What Is Bowen Therapy?
Bowen is a holistic remedial body technique that works on the soft connective tissue (fascia) of the body. Bowen therapy can be used to treat musculoskeletal or related neurological problems including acute sports injuries and chronic or organic conditions. Bowen treatments are very gentle but work fast to relief pain in the body without the use of forceful manipulation making this therapy exceptionally safe.
Bowen therapy is performed on the superficial and deep fascia. The fascia, or soft tissue, is the part of the connective tissue that envelops, separates and influences every organ and tissue in the body.
The Bowen technique is safe to use on anyone, from newborns to the elderly and for any musculoskeletal or related neuromuscular complaint.
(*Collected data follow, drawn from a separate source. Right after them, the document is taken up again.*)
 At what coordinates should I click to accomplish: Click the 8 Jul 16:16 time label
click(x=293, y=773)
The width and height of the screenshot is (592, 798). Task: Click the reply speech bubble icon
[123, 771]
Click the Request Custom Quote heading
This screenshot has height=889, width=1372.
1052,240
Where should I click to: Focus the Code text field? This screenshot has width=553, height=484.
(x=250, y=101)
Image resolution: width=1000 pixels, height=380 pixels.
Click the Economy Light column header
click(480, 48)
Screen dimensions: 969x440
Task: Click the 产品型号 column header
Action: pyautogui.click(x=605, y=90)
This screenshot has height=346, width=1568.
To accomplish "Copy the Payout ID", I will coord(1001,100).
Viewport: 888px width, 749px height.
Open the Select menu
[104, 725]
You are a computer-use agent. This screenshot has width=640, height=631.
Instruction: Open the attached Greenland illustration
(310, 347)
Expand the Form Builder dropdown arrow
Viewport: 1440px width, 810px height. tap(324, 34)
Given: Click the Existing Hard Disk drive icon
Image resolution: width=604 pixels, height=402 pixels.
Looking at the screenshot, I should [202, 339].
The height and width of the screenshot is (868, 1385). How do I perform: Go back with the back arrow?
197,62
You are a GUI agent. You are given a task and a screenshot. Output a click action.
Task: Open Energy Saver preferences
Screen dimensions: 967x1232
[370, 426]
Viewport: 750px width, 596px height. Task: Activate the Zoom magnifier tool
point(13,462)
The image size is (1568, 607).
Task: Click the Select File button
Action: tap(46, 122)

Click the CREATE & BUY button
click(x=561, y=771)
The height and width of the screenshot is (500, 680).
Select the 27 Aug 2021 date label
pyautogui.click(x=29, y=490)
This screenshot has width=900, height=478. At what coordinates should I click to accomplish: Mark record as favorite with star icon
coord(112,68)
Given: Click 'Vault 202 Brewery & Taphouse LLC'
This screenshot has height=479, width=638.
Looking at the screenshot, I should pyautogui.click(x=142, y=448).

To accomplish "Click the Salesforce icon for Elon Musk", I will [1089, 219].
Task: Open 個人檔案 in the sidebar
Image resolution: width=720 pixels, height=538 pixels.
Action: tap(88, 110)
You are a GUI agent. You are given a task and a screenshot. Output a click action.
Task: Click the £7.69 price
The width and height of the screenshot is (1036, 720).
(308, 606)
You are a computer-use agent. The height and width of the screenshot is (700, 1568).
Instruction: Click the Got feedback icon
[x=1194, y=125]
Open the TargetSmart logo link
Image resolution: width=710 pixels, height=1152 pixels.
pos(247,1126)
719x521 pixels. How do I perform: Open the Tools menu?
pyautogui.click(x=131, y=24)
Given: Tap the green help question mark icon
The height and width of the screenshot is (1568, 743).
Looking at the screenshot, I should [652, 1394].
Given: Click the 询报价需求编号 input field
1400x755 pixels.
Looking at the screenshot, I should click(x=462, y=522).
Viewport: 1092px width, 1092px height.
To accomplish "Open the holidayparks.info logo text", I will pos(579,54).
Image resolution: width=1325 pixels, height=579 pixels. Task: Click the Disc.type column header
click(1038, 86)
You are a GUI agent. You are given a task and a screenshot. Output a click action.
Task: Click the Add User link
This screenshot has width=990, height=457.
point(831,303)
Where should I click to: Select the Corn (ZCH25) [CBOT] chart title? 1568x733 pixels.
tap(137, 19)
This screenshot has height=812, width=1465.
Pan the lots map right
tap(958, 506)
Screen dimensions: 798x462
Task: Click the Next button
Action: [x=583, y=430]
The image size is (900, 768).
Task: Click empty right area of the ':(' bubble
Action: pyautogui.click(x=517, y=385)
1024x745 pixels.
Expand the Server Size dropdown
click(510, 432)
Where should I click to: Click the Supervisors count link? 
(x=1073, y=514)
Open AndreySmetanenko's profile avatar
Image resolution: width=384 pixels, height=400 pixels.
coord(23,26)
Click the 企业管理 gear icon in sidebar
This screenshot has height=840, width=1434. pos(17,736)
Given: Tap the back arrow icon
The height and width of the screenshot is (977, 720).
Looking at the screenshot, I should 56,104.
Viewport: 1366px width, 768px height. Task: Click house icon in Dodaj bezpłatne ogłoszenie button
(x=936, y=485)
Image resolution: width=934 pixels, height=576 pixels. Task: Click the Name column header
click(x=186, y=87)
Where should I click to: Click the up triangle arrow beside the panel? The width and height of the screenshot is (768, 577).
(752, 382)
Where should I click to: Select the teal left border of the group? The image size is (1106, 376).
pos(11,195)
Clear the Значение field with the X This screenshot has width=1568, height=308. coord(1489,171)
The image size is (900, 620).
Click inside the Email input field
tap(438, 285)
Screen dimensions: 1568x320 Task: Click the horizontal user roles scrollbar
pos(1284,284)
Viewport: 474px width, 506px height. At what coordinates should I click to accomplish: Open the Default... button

It is a holistic treatment that treats the whole person and aims to treat the cause of problems, rather than the symptoms.
After A Bowen Treatment
It is advised that you do not have any other physical therapy or other forms of manipulation – such as massage, chiropractic, physiotherapy, acupuncture or kinesiology – for one week after the treatment, while your body adjusts to the Bowen treatment.
Often clients may experience relief after just the first session and significant resolution or recovery within three sessions. However, chronic or long-standing conditions or repeat injury may require additional treatments.
A Bowen treatment consists of sequences of small moves at varying pressures, each at a specific site on the body. The treatment is pleasant – therapists use light, cross-fibre manoeuvres of muscle, tendon or ligament with no forceful manipulation.
An initial treatment will typically last between 40-60 minutes. It can be provided through a layer of light clothing, although you may be asked to remove overlaying jumpers.. During the treatment, the therapist may leave the room for periods of two to five minutes at a time. This allows time for your body to respond to the treatment and for the necessary changes to occur in your body before commencing the next sequence of moves.